• Provided passage:
((

Breckenridge: Yes. British people used to be slightly cool. Now we’re people that make really bad electoral decisions, but you guys are too, right?
Kirkpatrick: We wanted to give you some company.
Breckenridge: In America, the problem is slightly different. As we’ve heard, the amount of money that’s wasted in the system, but more importantly, the amount of money that’s taken out of the system as profit, is huge. This is one of the things that makes people angry in the red states, is how much money they spend on healthcare. People like Martin Shkreli, who don’t help at all, that’s a really unhelpful thing for the biotech industry, whose job is to compete for capital. The reason we can compete for capital is the hope that innovative drugs will still be reimbursed at a rate that will make risk-adjusted capital come to us, rather than to tech. I think the overall financial cost to the individual in this country probably has to decrease in a sustainable way, somehow.
Obviously, in this country, there are lots of things that are overpaid for. Drug costs here are overpaid for, that’s a whole separate discussion of how we in the UK limit the amount that we pay for medicines whereas Medicare can’t. It seems slightly insane, but it’s the way that goes. Having said that, the proportion of healthcare costs in the US that are spent on drugs is actually lower than the UK, because everything else is so expensive. That’s why things like technology—
Kirkpatrick: We still spend two times, on a per capita basis.
Breckenridge: Absolutely. I think the stuff that we’re hearing today is fantastic, because it really allows us to think about a more integrated, sane, efficient healthcare system. But we need to bring the patients with us. The question that you asked, that I was going to ask, is that a the end of the day, you need patients to come with you. And patients have a fixed view of what a healthcare system and a doctor should be. We did a clinical trial, actually, in our hospital, of getting doctors to wear different clothes to see whether it made a difference to patients. You had somebody wearing a shirt and tie, somebody wearing what a Silicon Valley guy would wear, and somebody wearing even more casual clothes. We found that even if they were giving the same information to patients, if you’re smarter the patients will listen to you more. It’s very interesting.
Kirkpatrick: Regardless of what you’re wearing?
Breckenridge: No, regardless of what you’re saying. It’s what you’re wearing, is what they’ve said. They’ve got fixed ideas—
Kirkpatrick: So which do they prefer?
Breckenridge: Smarter.
Kirkpatrick: Oh, you mean fancier. You’re using a Briticism. I thought you meant smart.
Breckenridge: Sorry, my Americanisms are improving.
Kirkpatrick: You mean, when they wear a suit, they get more credibility.
Breckenridge: Yes. That’s sort of a trivial example, but I think that if you suddenly say to a patient, “Your healthcare is now going to be delivered digitally,” patients are going to be fairly unhappy. There’s a fair amount of education of patients that we all need to do, to adapt them to the different healthcare environment that they’re going to be in. Doctors would be quite happy to do that, I’m sure. I think that’s probably something that needs to be thought of.
Kirkpatrick: Thank you for joining us, and relatively last minute, but I thought we needed this global view or at least transatlantic view. I think it’s interesting to think about what kind of healthcare system may be politically acceptable in the US coming forward. I don’t think we have a clue right now.
Breckenridge: Donald Trump, to finish up, he said in the past that he really admires the NHS, and he was very careful to say that he was going to replace Obamacare with something awesome, and great, and awesome. He was very careful to not say what it was, so it may be more relevant than you think.
Kirkpatrick: It may be. Thank you very much.

))

• What is required:
In the healthcare discussion, why does Breckenridge say the share of US healthcare costs spent on drugs is lower than in the UK? Answer in one to three sentences. The lines that come next are separate material and are not part of the text.

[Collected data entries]
((

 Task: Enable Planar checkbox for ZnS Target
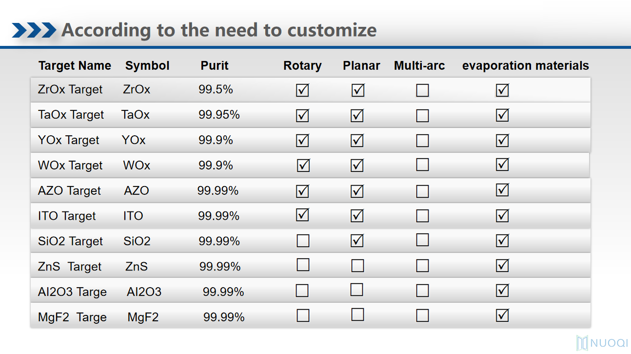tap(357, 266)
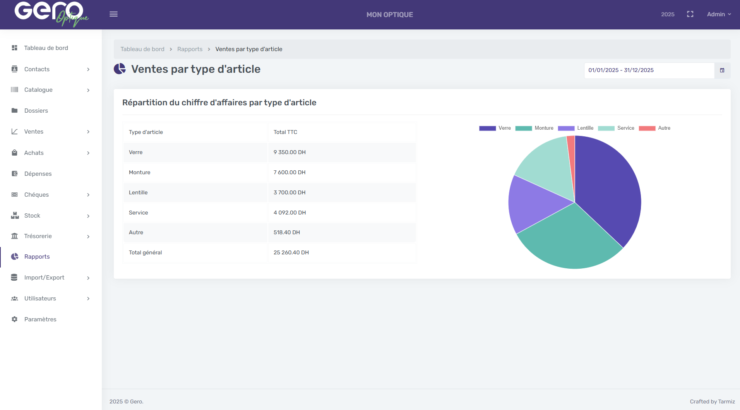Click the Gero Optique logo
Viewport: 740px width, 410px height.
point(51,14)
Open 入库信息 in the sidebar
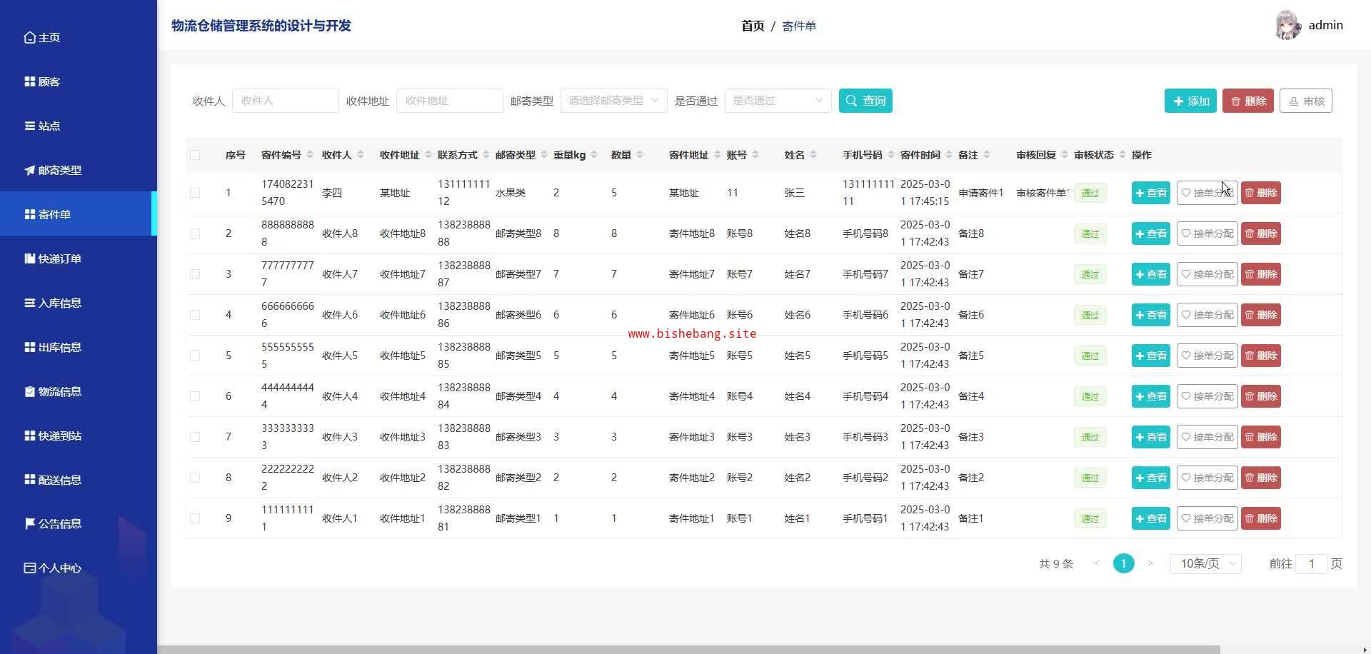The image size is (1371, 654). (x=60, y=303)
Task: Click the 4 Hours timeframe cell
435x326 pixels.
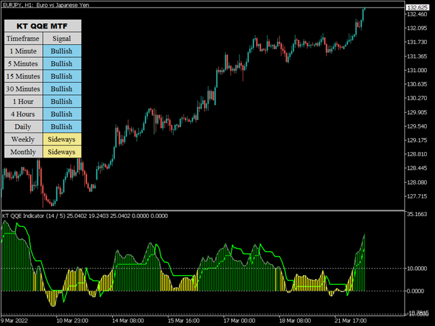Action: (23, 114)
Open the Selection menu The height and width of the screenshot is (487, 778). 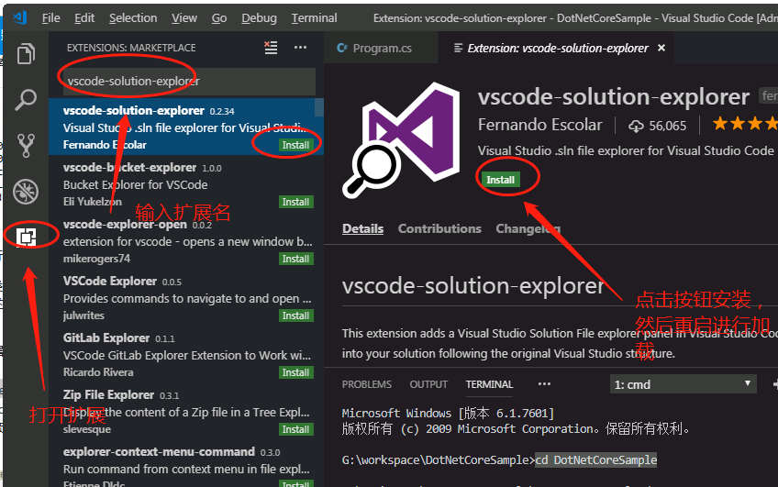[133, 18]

))

• Response:
The share is lower because everything else in the US system is so expensive. This holds even though drug costs in the US are overpaid for.